Extraordinaire survie :

En Chine, le cerf miraculé qui cache la faune en danger


Publié / Actualisé
Il a survécu aux inondations, à la contrebande et même aux bombes. .. Au bord de l'extinction, le cerf du Père David brame à nouveau en Chine, sa terre d'origine, après un détour de plusieurs décennies en Europe. L'extraordinaire survie de ce cervidé aux bois démesurés illustre l'importance de la coopération internationale, au moment où la Chine accueille une conférence de l'ONU sur la biodiversité (COP15).
Il a survécu aux inondations, à la contrebande et même aux bombes. .. Au bord de l'extinction, le cerf du Père David brame à nouveau en Chine, sa terre d'origine, après un détour de plusieurs décennies en Europe. L'extraordinaire survie de ce cervidé aux bois démesurés illustre l'importance de la coopération internationale, au moment où la Chine accueille une conférence de l'ONU sur la biodiversité (COP15).

Disparu en Chine à la fin du XIXe siècle, l'animal y a été réintroduit un siècle plus tard et y compte désormais 8.000 individus, a estimé la semaine dernière le ministère chinois de l'Environnement. "Sa survie contre tous les coups du sort est due à la fois à la chance et à la détermination d'un petit groupe d'amis de la nature en Chine et à l'étranger", résume Zhou Jinfeng, membre de l'association qui a participé à la réintroduction du quadrupède dans le pays.

L'animal porte le nom du Père Armand David, un missionnaire français qui découvrit l'espèce au milieu du XIXe siècle dans son dernier refuge naturel: un domaine de chasse de l'empereur de Chine au sud de Pékin.

- Au menu du soldat -

En 1895, le troupeau échappe de peu à l'extinction à la suite d'une inondation de ce terrain marécageux. Cinq ans plus tard, le dernier spécimen est abattu puis dévoré par des soldats allemands venus occuper la capitale chinoise après la révolte des Boxers.

Pour leur bonheur, quelques individus avaient auparavant été expédiés plus ou moins légalement en Europe.

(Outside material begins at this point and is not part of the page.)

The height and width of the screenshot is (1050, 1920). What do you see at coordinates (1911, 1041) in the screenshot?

C'est grâce à cet exil que 22 de leurs descendants ont été ramenés en Chine en 1985, dans le cadre du rapprochement sino-britannique préalable à la rétrocession de Hong Kong à Pékin.

Aujourd'hui, quelque 200 d'entre eux jouissent à nouveau d'un environnement semi-sauvage dans l'ancien domaine impérial de Nanhaizi, où ils peuvent se rouler dans la boue comme le faisaient leurs ancêtres.

- Zones protégées -

L'histoire de la survie du cerf du Père David est moins connue que celle du panda géant, l'animal symbole de la faune en danger, qui compte désormais plus de 1.800 individus et a été retiré de la liste des espèces menacées.

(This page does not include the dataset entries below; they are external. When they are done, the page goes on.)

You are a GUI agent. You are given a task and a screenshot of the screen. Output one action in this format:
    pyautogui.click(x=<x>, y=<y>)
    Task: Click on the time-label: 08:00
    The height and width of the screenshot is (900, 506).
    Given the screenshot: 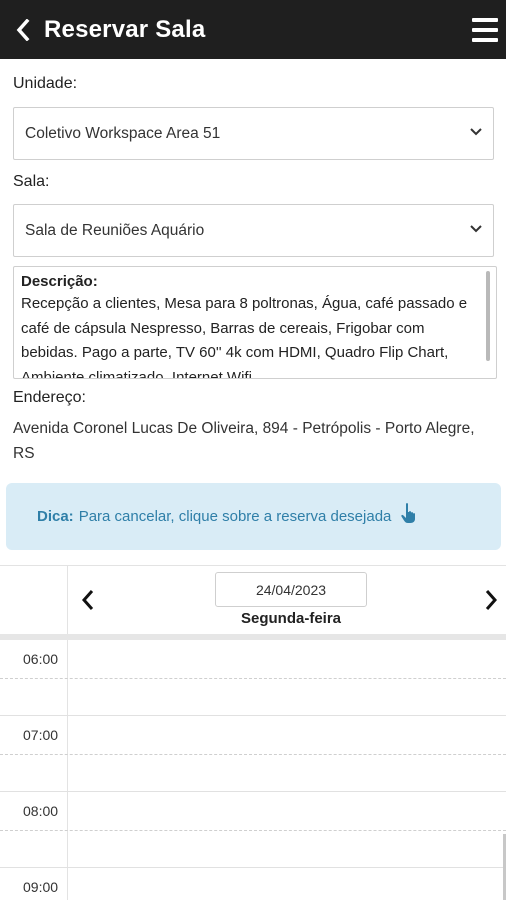 What is the action you would take?
    pyautogui.click(x=41, y=811)
    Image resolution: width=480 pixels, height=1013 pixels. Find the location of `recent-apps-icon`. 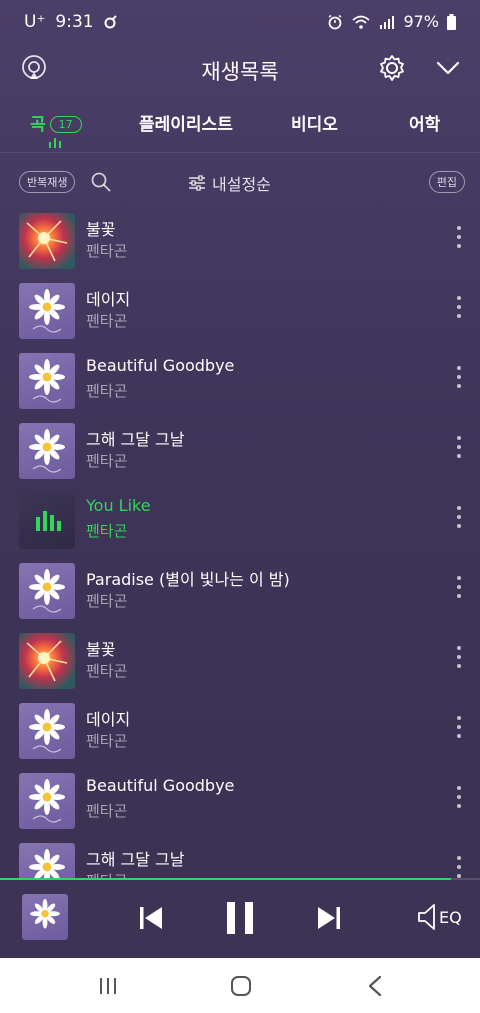

recent-apps-icon is located at coordinates (108, 986).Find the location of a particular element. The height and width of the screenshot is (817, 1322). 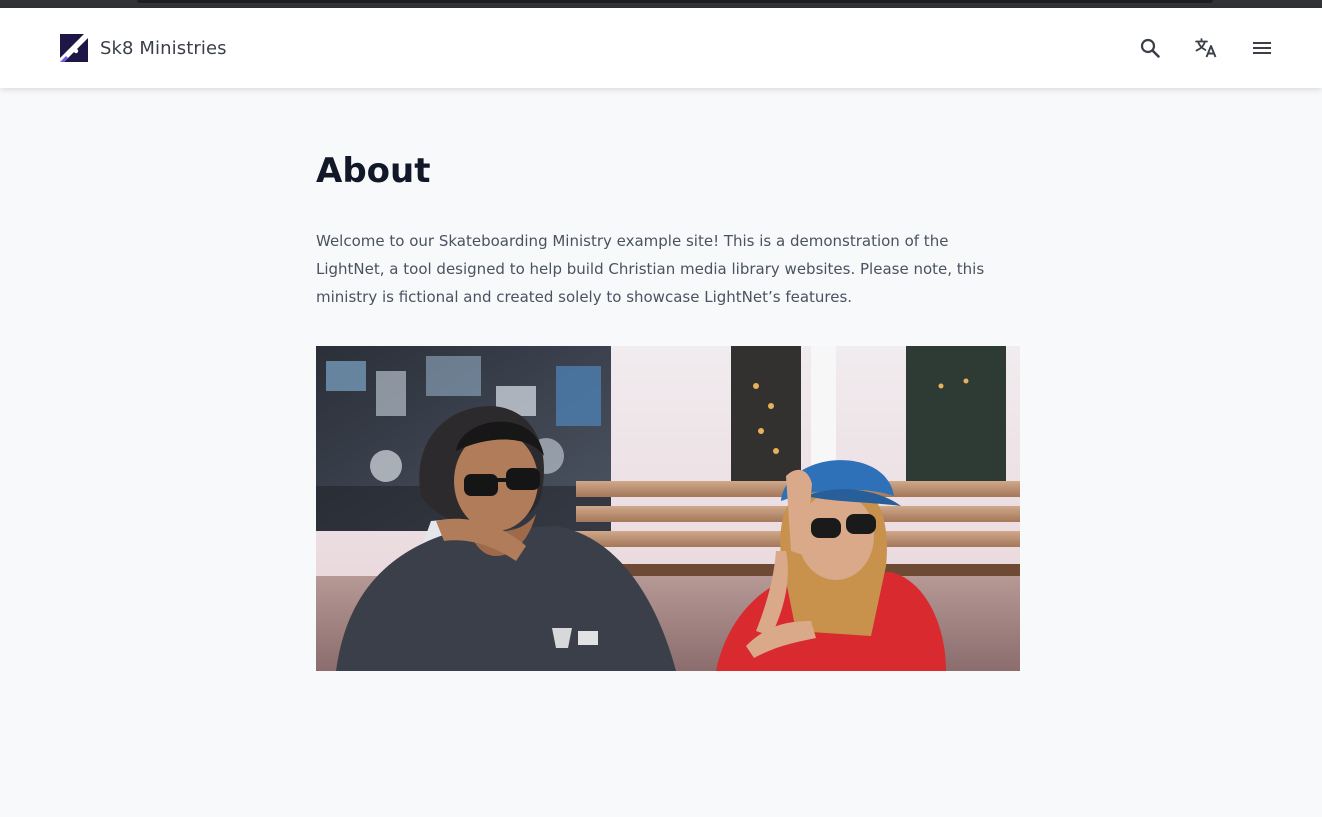

browser-tab-edge is located at coordinates (675, 2). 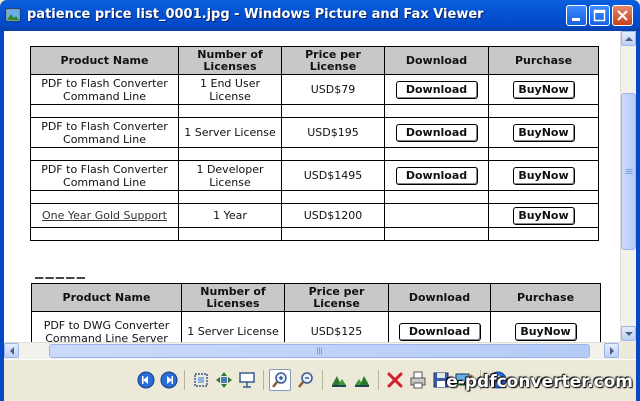 What do you see at coordinates (638, 216) in the screenshot?
I see `window-frame-right` at bounding box center [638, 216].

Le pouvoir chinois se flatte de ses efforts de protection de la biodiversité. Le président Xi Jinping a promis mardi à la COP15 une contribution de 200 millions d'euros en faveur de la protection de la nature dans les pays en développement.

Pékin a désigné zone protégée 18% de son territoire. Mais le déboisement, l'exploitation illégale du sous-sol et le tourisme empiètent sur ces réserves et l'habitat des animaux. "La Chine a dépensé des milliards pour sauver les pandas, les éléphants et d'autres animaux, mais la croissance de l'industrie a gravement entamé la biodiversité dans de nombreuses régions du pays", reconnaît M. Zhou, de la Fondation pour le développement vert et la protection de la biodiversité en Chine.

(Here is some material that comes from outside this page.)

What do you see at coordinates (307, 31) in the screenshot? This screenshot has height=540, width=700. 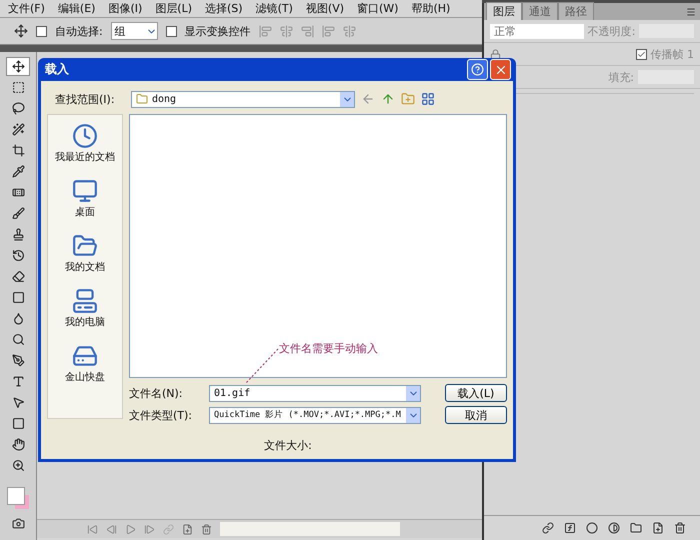 I see `align-bottom-icon` at bounding box center [307, 31].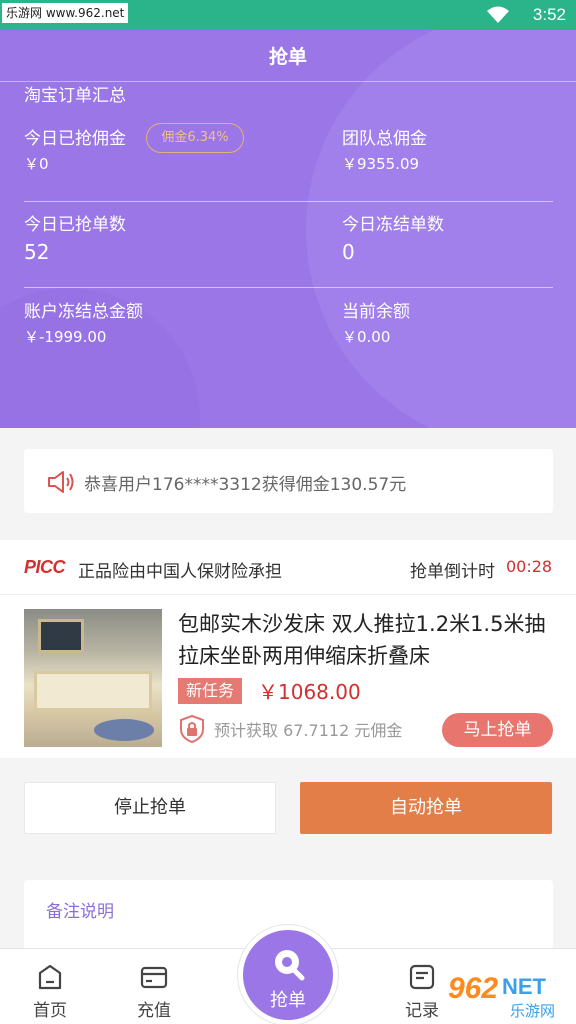 The height and width of the screenshot is (1024, 576). I want to click on shield-lock-icon, so click(192, 729).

Durant les dernières décennies d'industrialisation et d'urbanisation à outrance, la pollution a décimé des espèces telles que le dauphin du Yangtsé, considéré comme pratiquement disparu, ou l'alligator de Chine, une espèce en danger critique.

- Une "bénédiction" inattendue -

Le cerf du Père David, lui, a dû sa survie aux efforts du duc de Bedford, un noble anglais qui est parvenu à multiplier l'espèce sur ses terres du nord de Londres. Pendant la Deuxième guerre mondiale, le duc a dû déplacer son troupeau à plusieurs reprises pour le mettre à l'abri des bombardements allemands. Mais malgré les soubresauts de l'Histoire, leur départ pour l'Europe "s'est avérée une bénédiction contre toute attente car la population a pu y survivre après son extinction en Chine", observe M. Zhou.

Le cervidé est toujours considéré comme "éteint à l'état sauvage" par l'Union internationale pour la conservation de la nature (UICN). Mais quelques individus ont été relâchés dans la nature et la Chine espère parvenir à reconstituer une espèce sauvage. "La Chine est leur pays... la nourriture, le climat et l'environnement leur convient", souligne M. Zhou.